PITX2 and NEURL1 SNP polymorphisms in Hungarian atrial fibrillation patients determined by quantitative real-time PCR and melting curve analysis

• Published in: Journal of biotechnology Vol. 299; pp. 44 - 49
• Main Authors: Szirák, Krisztina, Soltész, Beáta, Hajas, Orsolya, Urbancsek, Réka, Nagy-Baló, Edina, Penyige, András, Csanádi, Zoltán, Nagy, Bálint
• Format: Journal Article
• Language: English
• Published: Netherlands Elsevier B.V 20.06.2019
• Subjects: Adaptor Proteins, Signal Transducing; Adult; Aged; Atrial fibrillation; Atrial Fibrillation - genetics; Atrial Fibrillation - metabolism; beta Catenin - metabolism; Calcium-Binding Proteins; Case-Control Studies; Female; Gene Frequency; Genetic Predisposition to Disease; Homeobox Protein PITX2; Homeodomain Proteins - genetics; Homeodomain Proteins - metabolism; Humans; Hungary; Intercellular Signaling Peptides and Proteins - metabolism; Jagged-1 Protein - metabolism; Male; Middle Aged; NEURL1; PITX2; Polymorphism, Single Nucleotide; Protein Interaction Maps; Real-Time Polymerase Chain Reaction; rs2595104; rs6584555; Single nucleotide polymorphism; Transcription Factors - genetics; Transcription Factors - metabolism; Ubiquitin-Protein Ligases - genetics; Ubiquitin-Protein Ligases - metabolism; White People - genetics; Hungary; rs2595104; AF; Atrial fibrillation; rs6584555; NEURL1; Single nucleotide polymorphism; PITX2
• ISSN: 0168-1656; 1873-4863
• DOI: 10.1016/j.jbiotec.2019.04.022

•The allele and genotype frequencies of the SNP in the enhancer region of PITX2 (rs 2595104) and the SNP in the NEURL1 gene (rs 6584555) were determined in a healthy population and in patients having atrial fibrillation.•The linkage disequilibrium was calculated between the two loci.•We found indirect interactions between PITX2 and NEURL1 gene products via either beta-cathenin encoded by CTNNB1 and JAG1 or beta-cathenin and DLL4 proteins.
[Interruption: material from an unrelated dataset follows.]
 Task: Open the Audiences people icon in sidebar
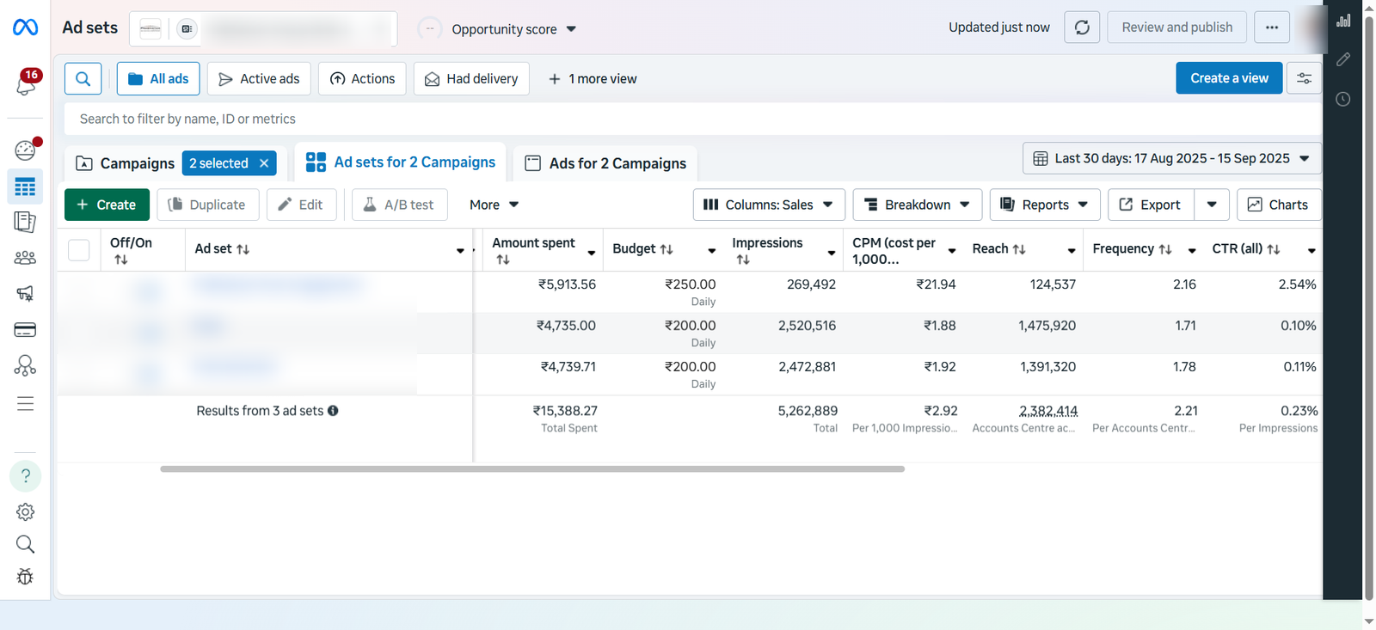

Atrial fibrillation (AF) is the most common cardiac arrhythmia affecting 1–2% of the general population. Some common variants located in or next to PITX2 and NEURL1 genes are proved to play role in the occurrence of AF. The aim of our study was to investigate whether rs2595104 in the 4q25 chromosome region and rs6584555 SNP in the NEURL1 gene on chromosome 10 is associated with AF in a Caucasian population. We genotyped DNA samples of 76 AF patients and 77 healthy controls using quantitative real-time PCR followed by melting curve analysis. The minor A allele frequency of rs2595104 in PITX2 was 0.38 and 0.44 in the control group and in AF patients, respectively. There was no significant difference in allele and genotype distribution between the two groups (p = 0.52). The allele frequency based log additive odds ratio is 1.22 (C.I. = 0.76–1.94; p = 0.42). The frequency of minor rs6584555 C allele in NEURL1 was 0.22 in the control group and 0.23 in AF patients. Again there were no significant differences in allele and genotype frequencies between AF patients and controls (p = 0.92). The log additive odds ratio is 1,15 (C.I. = 0.66–2.01; p = 0,63). The heterozygous genotype of rs2595104 had the highest frequency compared to the other genotypes in both groups. In case of the rs6584555 SNP the homozygous genotype of the major allele (TT) had the highest frequency in both groups (0.59). The frequency of homozygous genotype for risk allele had the lowest frequency for both SNPs [rs2595104 (AA): 0.19 in patients, 0.12 in controls; rs6584555 (CC): 0.05 in patients, 0.03 in controls]. We did not find significant association between SNP rs2595104 and rs6584555 andAF. We performed a protein-protein network analysis to assess functional connection among the protein products. The proteins coded by PITX2 and NEURL1 are connected indirectly via CTNNB1 and either JAG1 or DLL4 proteins. These interactive proteins are components of two major channels of cell communication pathways, the Wnt and Notch signaling pathways.